Elon Musk on Thursday sued OpenAI and its CEO Sam Altman, alleging they breached their original contractual agreements around AI.
The lawsuit, filed in a court in San Francisco in the US, revolves around OpenAI’s latest natural language model titled GPT-4.
The X owner alleged that OpenAI and Microsoft (which has poured billions of dollars into Sam Altman-run company) have “improperly licensed GPT-4” despite agreeing that artificial general intelligence (AGI) capabilities “would remain non-profit and dedicated to humanity”.
“Musk has long recognized that AGI poses a grave threat to humanity — perhaps the greatest existential threat we face today,” read the lawsuit.
Musk’s lawsuit details complaints such as contract breach, fiduciary duty violation, and unfair business practices.
Musk was an original board member of OpenAI until 2018.
According to the lawsuit, OpenAI’s initial research was performed in the “open, providing free and public access to designs, models, and code”.
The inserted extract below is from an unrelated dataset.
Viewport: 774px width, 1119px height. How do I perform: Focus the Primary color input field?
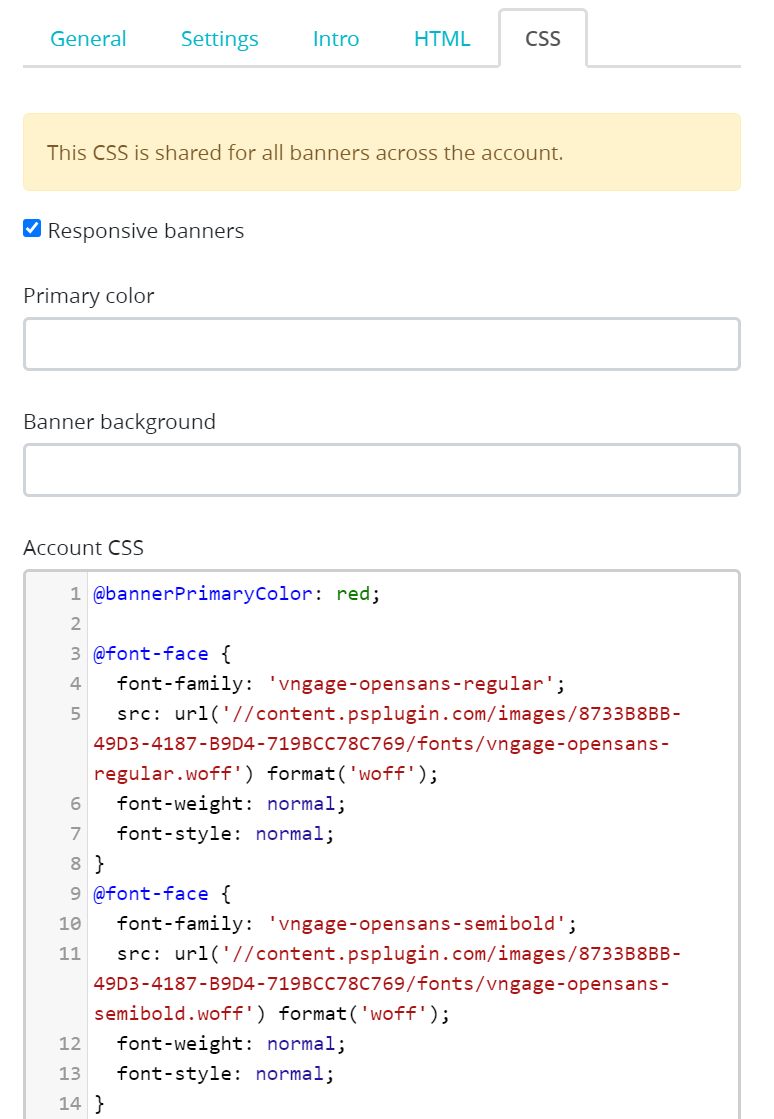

When OpenAI researchers discovered that an algorithm called “Transformers,” initially invented by Google, could perform many natural language tasks without any explicit training, “entire communities sprung up to enhance and extend the models released by OpenAI”.
Altman became OpenAI CEO in 2019. On September 22, 2020, OpenAI entered into an agreement with Microsoft, exclusively licensing to Microsoft its Generative PreTrained Transformer (GPT)-3 language model.
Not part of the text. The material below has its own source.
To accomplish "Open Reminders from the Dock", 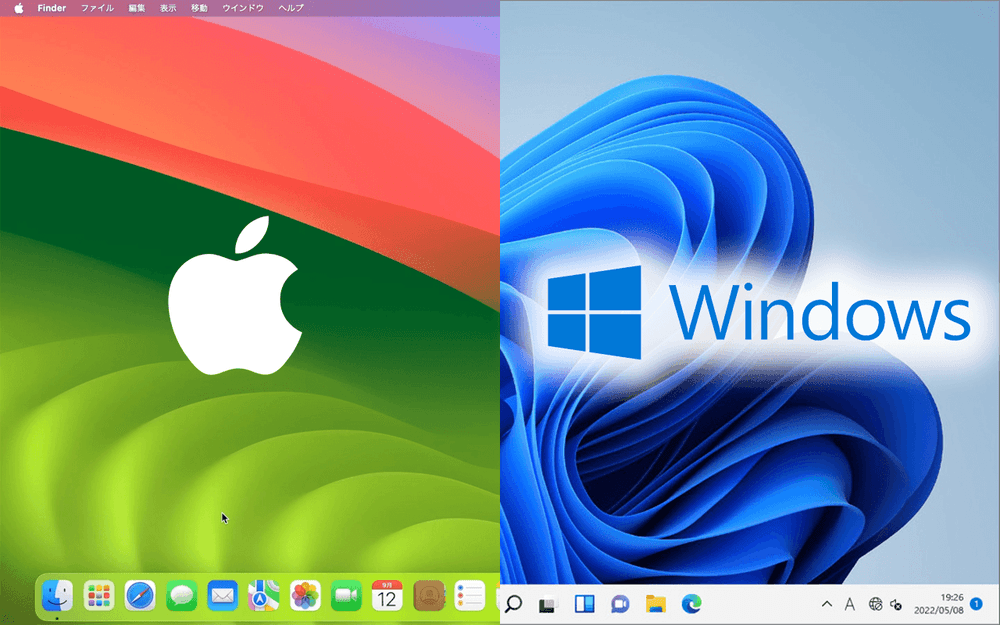I will 469,597.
“Most critically, the Microsoft license only applied to OpenAI’s pre-AGI technology. Microsoft obtained no rights to AGI. And it was up to OpenAI’s non-profit Board, not Microsoft, to determine when OpenAI attained AGI,” the lawsuit further read.
Musk said that this case is filed to compel OpenAI to “adhere to the Founding Agreement and return to its mission to develop AGI for the benefit of humanity, not to personally benefit the individual defendants and the largest technology company in the world”.